(Work to do) Change every "Image resolution" in the items below to "Screen resolution", and write out all the lines again with nothing else altered.

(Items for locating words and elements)
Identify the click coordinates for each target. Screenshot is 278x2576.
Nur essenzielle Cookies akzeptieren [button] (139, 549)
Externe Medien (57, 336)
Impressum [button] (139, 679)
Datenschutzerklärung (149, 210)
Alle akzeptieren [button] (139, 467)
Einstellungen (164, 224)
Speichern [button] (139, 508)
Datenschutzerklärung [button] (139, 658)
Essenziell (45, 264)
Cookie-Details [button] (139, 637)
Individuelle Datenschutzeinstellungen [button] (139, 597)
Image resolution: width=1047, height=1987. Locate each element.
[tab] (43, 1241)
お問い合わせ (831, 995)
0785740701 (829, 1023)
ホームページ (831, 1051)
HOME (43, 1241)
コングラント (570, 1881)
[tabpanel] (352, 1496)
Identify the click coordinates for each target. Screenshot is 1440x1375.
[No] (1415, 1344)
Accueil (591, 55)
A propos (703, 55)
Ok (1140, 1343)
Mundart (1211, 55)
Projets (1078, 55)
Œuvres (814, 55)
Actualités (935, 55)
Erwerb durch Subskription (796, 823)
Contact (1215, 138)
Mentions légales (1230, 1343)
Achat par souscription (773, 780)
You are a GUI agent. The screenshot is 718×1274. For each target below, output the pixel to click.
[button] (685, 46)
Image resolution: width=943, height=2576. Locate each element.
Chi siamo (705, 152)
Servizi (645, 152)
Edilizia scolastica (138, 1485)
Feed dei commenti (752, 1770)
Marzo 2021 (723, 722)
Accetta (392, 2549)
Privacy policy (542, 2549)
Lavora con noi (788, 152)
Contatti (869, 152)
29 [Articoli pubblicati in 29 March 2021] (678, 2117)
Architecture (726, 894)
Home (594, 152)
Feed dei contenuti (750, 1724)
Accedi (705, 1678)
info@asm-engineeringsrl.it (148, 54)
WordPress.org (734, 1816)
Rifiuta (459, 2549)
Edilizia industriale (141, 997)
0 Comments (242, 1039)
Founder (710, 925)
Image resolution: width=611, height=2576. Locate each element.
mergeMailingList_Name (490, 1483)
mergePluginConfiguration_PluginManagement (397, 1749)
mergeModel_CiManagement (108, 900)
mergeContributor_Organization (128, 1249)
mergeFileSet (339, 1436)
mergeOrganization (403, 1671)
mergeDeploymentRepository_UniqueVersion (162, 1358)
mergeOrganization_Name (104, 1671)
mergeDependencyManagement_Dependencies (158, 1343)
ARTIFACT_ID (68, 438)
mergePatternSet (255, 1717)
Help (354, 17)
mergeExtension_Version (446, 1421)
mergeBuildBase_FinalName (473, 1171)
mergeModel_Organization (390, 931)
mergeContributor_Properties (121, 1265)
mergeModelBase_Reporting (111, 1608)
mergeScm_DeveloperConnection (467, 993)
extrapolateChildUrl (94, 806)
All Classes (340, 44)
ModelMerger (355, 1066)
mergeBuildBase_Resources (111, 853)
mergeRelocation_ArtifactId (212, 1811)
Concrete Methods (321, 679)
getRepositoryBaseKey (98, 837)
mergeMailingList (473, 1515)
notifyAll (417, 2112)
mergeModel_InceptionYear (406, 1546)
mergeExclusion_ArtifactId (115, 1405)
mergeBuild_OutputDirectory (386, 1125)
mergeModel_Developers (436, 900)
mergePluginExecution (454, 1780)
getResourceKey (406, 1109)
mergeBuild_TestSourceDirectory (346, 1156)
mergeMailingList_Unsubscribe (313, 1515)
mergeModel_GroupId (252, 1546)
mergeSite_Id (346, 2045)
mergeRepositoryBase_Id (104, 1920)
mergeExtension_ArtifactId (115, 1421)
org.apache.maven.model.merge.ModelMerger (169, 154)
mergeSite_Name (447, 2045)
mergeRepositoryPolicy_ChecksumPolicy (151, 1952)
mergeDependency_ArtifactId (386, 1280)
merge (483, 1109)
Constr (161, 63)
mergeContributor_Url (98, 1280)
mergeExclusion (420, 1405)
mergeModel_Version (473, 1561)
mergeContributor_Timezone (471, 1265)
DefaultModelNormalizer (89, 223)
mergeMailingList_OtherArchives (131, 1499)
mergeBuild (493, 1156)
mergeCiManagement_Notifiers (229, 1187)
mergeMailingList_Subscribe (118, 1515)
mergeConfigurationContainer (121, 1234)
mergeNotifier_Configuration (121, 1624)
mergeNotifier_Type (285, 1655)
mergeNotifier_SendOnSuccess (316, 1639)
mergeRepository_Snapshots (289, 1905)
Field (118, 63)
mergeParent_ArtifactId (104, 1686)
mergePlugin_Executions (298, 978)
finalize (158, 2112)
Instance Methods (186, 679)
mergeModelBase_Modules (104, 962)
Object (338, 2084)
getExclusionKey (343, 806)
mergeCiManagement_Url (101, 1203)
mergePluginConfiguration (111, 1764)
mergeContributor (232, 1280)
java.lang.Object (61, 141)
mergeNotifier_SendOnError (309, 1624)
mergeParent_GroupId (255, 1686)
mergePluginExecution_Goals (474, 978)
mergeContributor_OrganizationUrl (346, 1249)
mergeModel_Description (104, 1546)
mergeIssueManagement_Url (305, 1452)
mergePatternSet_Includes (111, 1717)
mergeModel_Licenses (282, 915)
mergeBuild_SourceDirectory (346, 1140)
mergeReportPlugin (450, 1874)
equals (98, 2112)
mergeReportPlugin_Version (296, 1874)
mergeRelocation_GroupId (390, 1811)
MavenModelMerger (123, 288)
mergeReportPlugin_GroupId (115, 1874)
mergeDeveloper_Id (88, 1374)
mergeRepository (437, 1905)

(Exercise answer)
Identify the click coordinates for each target. Screenshot is 278x2576.
Nur essenzielle Cookies akzeptieren [button] (139, 549)
Externe Medien (57, 336)
Impressum [button] (139, 679)
Datenschutzerklärung (149, 210)
Alle akzeptieren [button] (139, 467)
Einstellungen (164, 224)
Speichern [button] (139, 508)
Datenschutzerklärung [button] (139, 658)
Essenziell (45, 264)
Cookie-Details [button] (139, 637)
Individuelle Datenschutzeinstellungen [button] (139, 597)
Screen resolution: width=1047, height=1987. Locate each element.
[tab] (43, 1241)
お問い合わせ (831, 995)
0785740701 (829, 1023)
ホームページ (831, 1051)
HOME (43, 1241)
コングラント (570, 1881)
[tabpanel] (352, 1496)
Identify the click coordinates for each target. Screenshot is 1440x1375.
[No] (1415, 1344)
Accueil (591, 55)
A propos (703, 55)
Ok (1140, 1343)
Mundart (1211, 55)
Projets (1078, 55)
Œuvres (814, 55)
Actualités (935, 55)
Erwerb durch Subskription (796, 823)
Contact (1215, 138)
Mentions légales (1230, 1343)
Achat par souscription (773, 780)
You are a GUI agent. The screenshot is 718×1274. For each target below, output the pixel to click.
[button] (685, 46)
Screen resolution: width=943, height=2576. Locate each element.
Chi siamo (705, 152)
Servizi (645, 152)
Edilizia scolastica (138, 1485)
Feed dei commenti (752, 1770)
Marzo 2021 (723, 722)
Accetta (392, 2549)
Privacy policy (542, 2549)
Lavora con noi (788, 152)
Contatti (869, 152)
29 [Articoli pubblicati in 29 March 2021] (678, 2117)
Architecture (726, 894)
Home (594, 152)
Feed dei contenuti (750, 1724)
Accedi (705, 1678)
info@asm-engineeringsrl.it (148, 54)
WordPress.org (734, 1816)
Rifiuta (459, 2549)
Edilizia industriale (141, 997)
0 Comments (242, 1039)
Founder (710, 925)
Screen resolution: width=611, height=2576. Locate each element.
mergeMailingList_Name (490, 1483)
mergePluginConfiguration_PluginManagement (397, 1749)
mergeModel_CiManagement (108, 900)
mergeContributor_Organization (128, 1249)
mergeFileSet (339, 1436)
mergeOrganization (403, 1671)
mergeDeploymentRepository_UniqueVersion (162, 1358)
mergeOrganization_Name (104, 1671)
mergeDependencyManagement_Dependencies (158, 1343)
ARTIFACT_ID (68, 438)
mergePatternSet (255, 1717)
Help (354, 17)
mergeExtension_Version (446, 1421)
mergeBuildBase_FinalName (473, 1171)
mergeModel_Organization (390, 931)
mergeContributor_Properties (121, 1265)
mergeModelBase_Reporting (111, 1608)
mergeScm_DeveloperConnection (467, 993)
extrapolateChildUrl (94, 806)
All Classes (340, 44)
ModelMerger (355, 1066)
mergeBuildBase_Resources (111, 853)
mergeRelocation_ArtifactId (212, 1811)
Concrete Methods (321, 679)
getRepositoryBaseKey (98, 837)
mergeMailingList (473, 1515)
notifyAll (417, 2112)
mergeModel_InceptionYear (406, 1546)
mergeExclusion_ArtifactId (115, 1405)
mergeBuild_OutputDirectory (386, 1125)
mergeModel_Developers (436, 900)
mergePluginExecution (454, 1780)
getResourceKey (406, 1109)
mergeBuild_TestSourceDirectory (346, 1156)
mergeMailingList_Unsubscribe (313, 1515)
mergeModel_GroupId (252, 1546)
mergeSite_Id (346, 2045)
mergeRepositoryBase_Id (104, 1920)
mergeExtension_ArtifactId (115, 1421)
org.apache.maven.model.merge.ModelMerger (169, 154)
mergeSite_Name (447, 2045)
mergeRepositoryPolicy_ChecksumPolicy (151, 1952)
mergeDependency_ArtifactId (386, 1280)
merge (483, 1109)
Constr (161, 63)
mergeContributor_Url (98, 1280)
mergeExclusion (420, 1405)
mergeModel_Version (473, 1561)
mergeContributor_Timezone (471, 1265)
DefaultModelNormalizer (89, 223)
mergeMailingList_OtherArchives (131, 1499)
mergeBuild (493, 1156)
mergeCiManagement_Notifiers (229, 1187)
mergeMailingList_Subscribe (118, 1515)
mergeConfigurationContainer (121, 1234)
mergeNotifier_Configuration (121, 1624)
mergeNotifier_Type (285, 1655)
mergeNotifier_SendOnSuccess (316, 1639)
mergeRepository_Snapshots (289, 1905)
Field (118, 63)
mergeParent_ArtifactId (104, 1686)
mergePlugin_Executions (298, 978)
finalize (158, 2112)
Instance Methods (186, 679)
mergeModelBase_Modules (104, 962)
Object (338, 2084)
getExclusionKey (343, 806)
mergeCiManagement_Url (101, 1203)
mergePluginConfiguration (111, 1764)
mergeContributor (232, 1280)
java.lang.Object (61, 141)
mergeNotifier_SendOnError (309, 1624)
mergeParent_GroupId (255, 1686)
mergePluginExecution_Goals (474, 978)
mergeContributor_OrganizationUrl (346, 1249)
mergeModel_Description (104, 1546)
mergeIssueManagement_Url (305, 1452)
mergePatternSet_Includes (111, 1717)
mergeModel_Licenses (282, 915)
mergeBuild_SourceDirectory (346, 1140)
mergeReportPlugin (450, 1874)
equals (98, 2112)
mergeReportPlugin_Version (296, 1874)
mergeRelocation_GroupId (390, 1811)
MavenModelMerger (123, 288)
mergeReportPlugin_GroupId (115, 1874)
mergeDeveloper_Id (88, 1374)
mergeRepository (437, 1905)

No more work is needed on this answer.